**** SOURCE TEXT ****

Smithtown environmental officials are seeking grant funding from an invasive-species partnership to survey the town’s ash trees for the emerald ash borer beetle, found in three trees outside of a St. James man’s house last May.

Town foresters later found signs of the beetle’s larvae in trees in Kings Park, Nesconset and Commack. They removed 15 trees, including an eight-tree cluster on Nicola Lane in Nesconset, and are monitoring 25. But because the adult beetles have a flight range of about a mile, all the estimated 200 ashes on town property and rights-of-way may be susceptible, as well as an unknown number on private property.

David Barnes, the town’s Department of Environment and Waterways director, said he hoped to use an $8,000 grant from Long Island Invasive Species Management Area to hire two college interns to continue a census of the town’s estimated 50,000 streetside trees his department started last year. The management area partnership will announce the winning grant proposals early next month.

Staffers including Tom Colella, one of the town’s urban foresters, will examine the ash trees the interns identify for traces of the beetle. They also will do a limited assessment for residents who have ash trees on private property.

Smithtown environmental officials David Barnes, left, and Tom Colella.

Smithtown environmental officials David Barnes, left, and Tom Colella. Credit: Newsday/Alejandra Villa Loarca

Infested trees face a gruesome death within a few years: the larva "chews through the tree’s water and nutrient-conducting tissues, strangling the tree," according to a website maintained by USDA Forest Service and Michigan State University. Symptoms include thin canopy and sprouting from the trunk after the upper portions of the tree die, as well as blonding, spots of light underbark exposed by woodpeckers searching for insects.

**** INFORMATION SHOWN ****

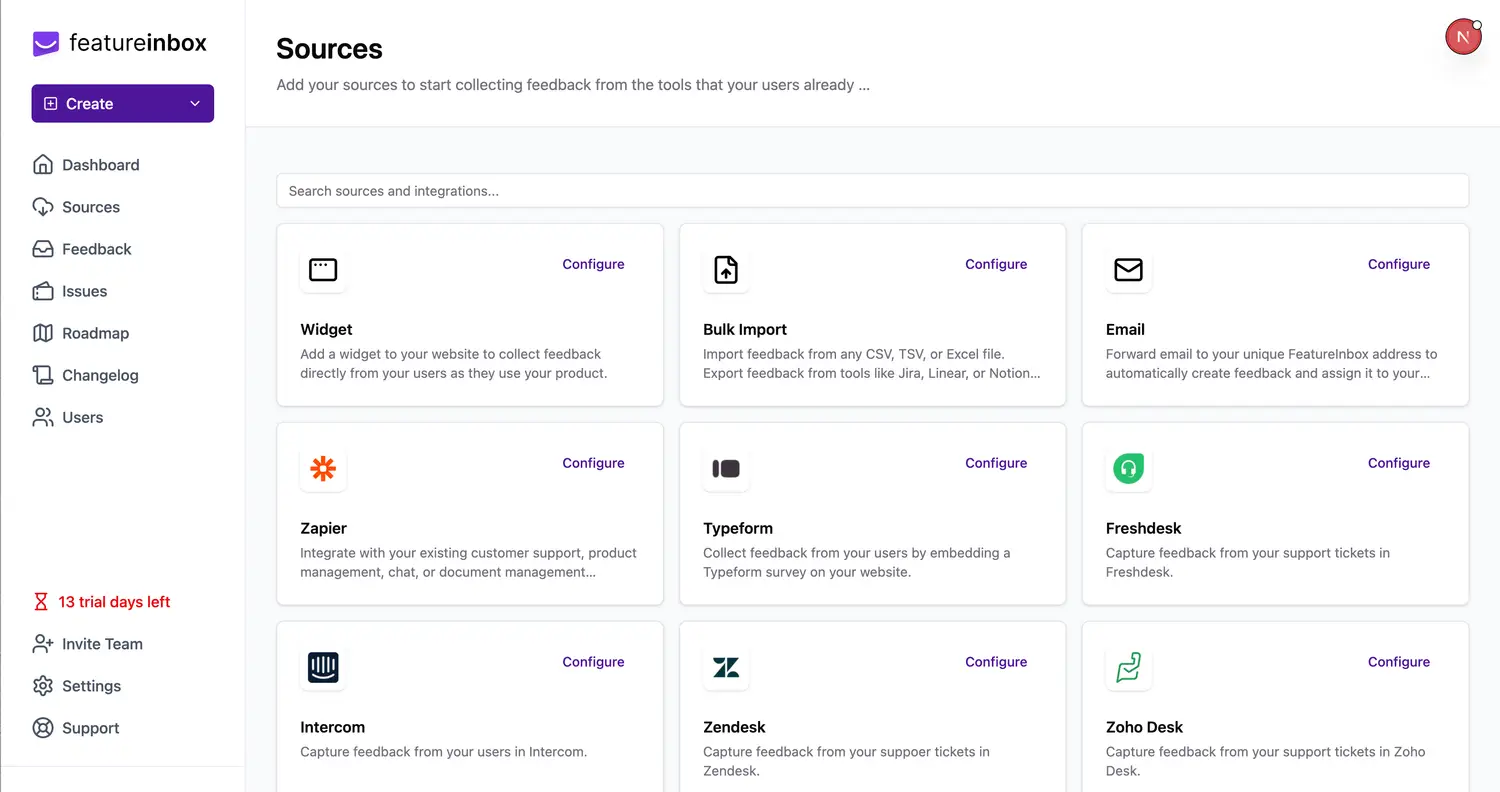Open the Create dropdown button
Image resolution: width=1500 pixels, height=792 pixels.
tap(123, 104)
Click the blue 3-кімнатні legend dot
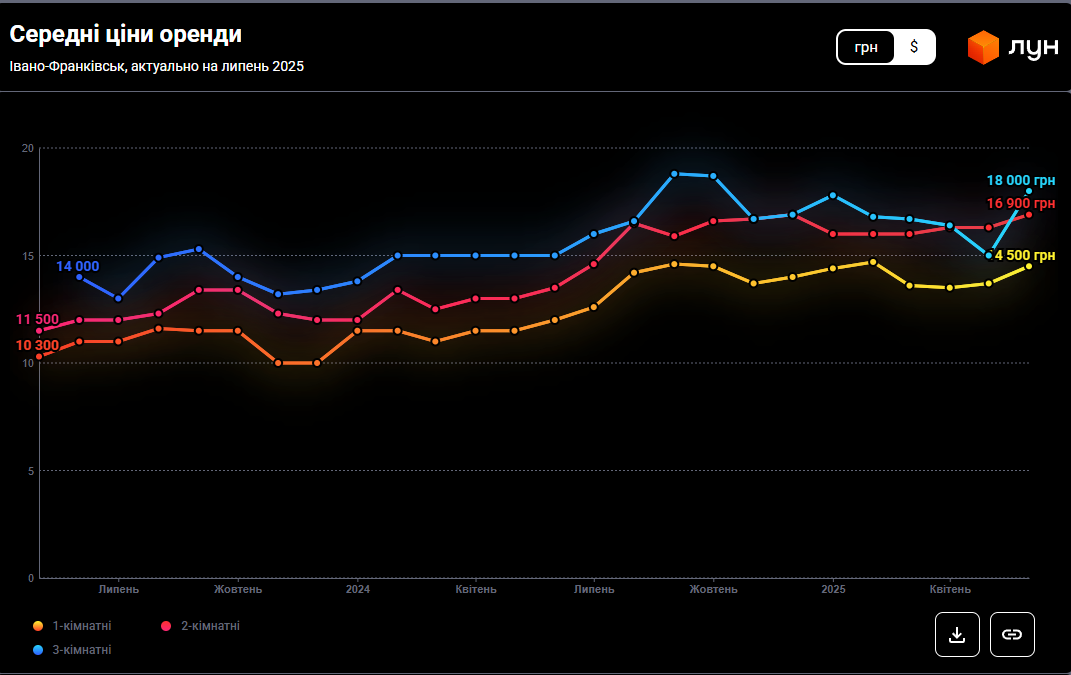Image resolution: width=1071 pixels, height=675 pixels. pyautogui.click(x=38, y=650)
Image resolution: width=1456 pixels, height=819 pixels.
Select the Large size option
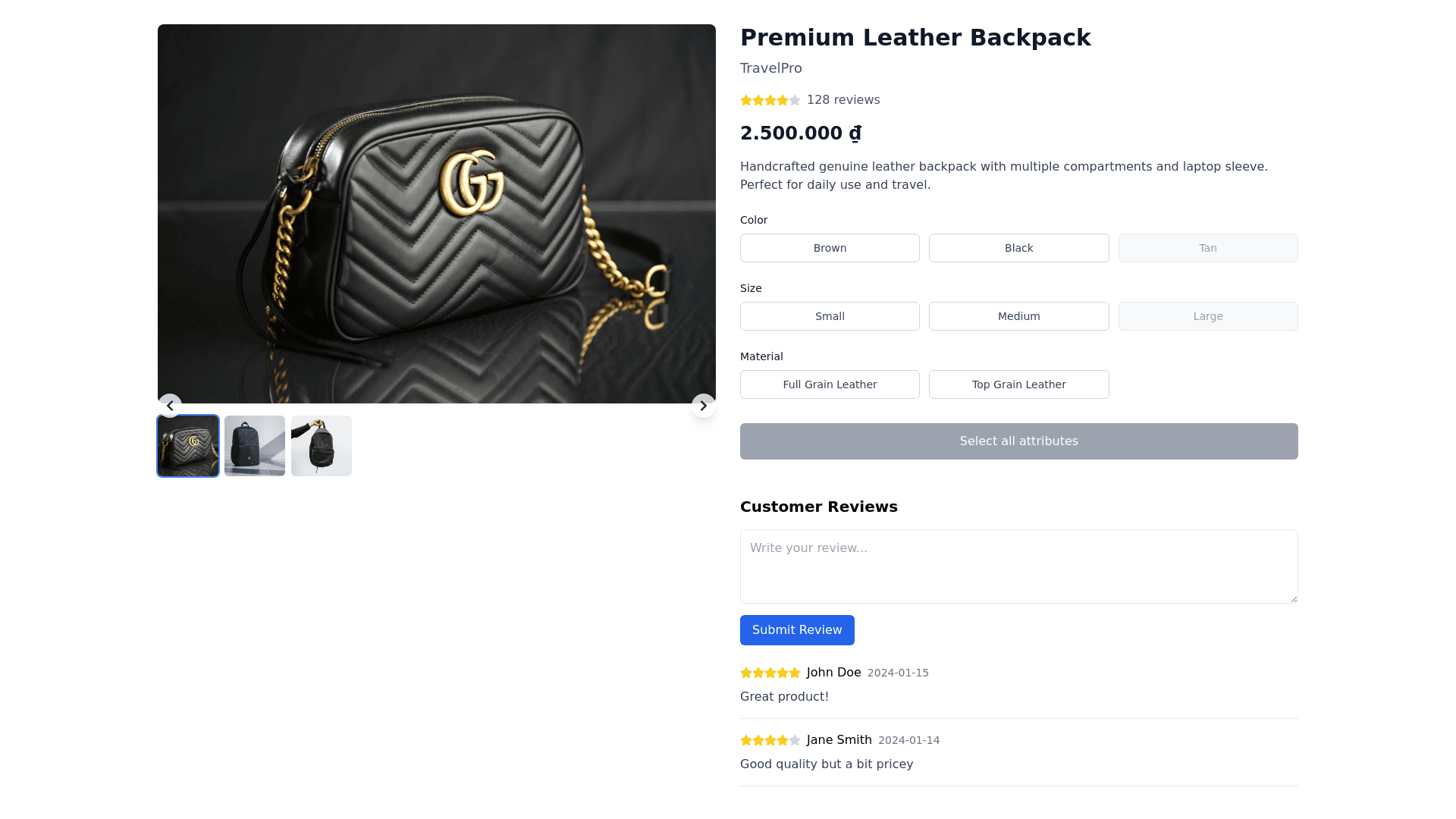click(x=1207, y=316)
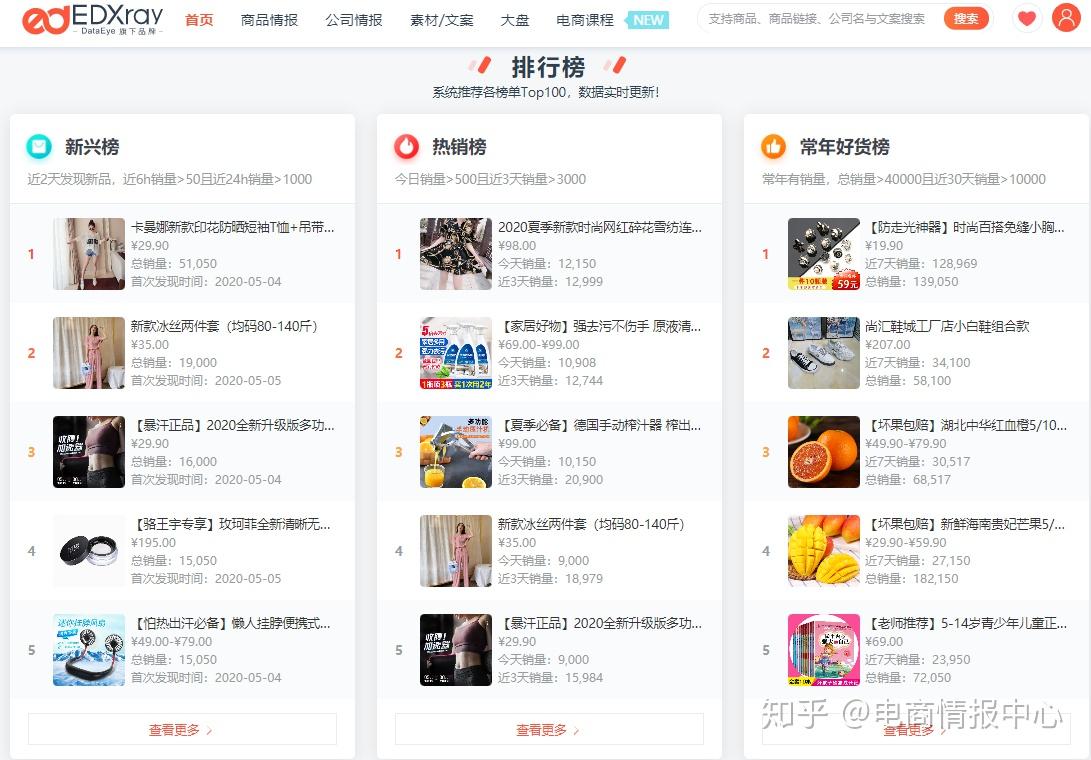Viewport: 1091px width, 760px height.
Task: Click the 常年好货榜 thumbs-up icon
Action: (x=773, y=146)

****

■ **QUESTIONS**
**1.** In the article on Smithtown's ash trees, how many trees did town foresters remove?
**2.** Give back the passage of the ash tree article starting at "Town foresters later" and ending at "number on private property.", copied word for word.

■ **EXERCISE ANSWERS**
**1.** 15 trees

**2.**
Town foresters later found signs of the beetle’s larvae in trees in Kings Park, Nesconset and Commack. They removed 15 trees, including an eight-tree cluster on Nicola Lane in Nesconset, and are monitoring 25. But because the adult beetles have a flight range of about a mile, all the estimated 200 ashes on town property and rights-of-way may be susceptible, as well as an unknown number on private property.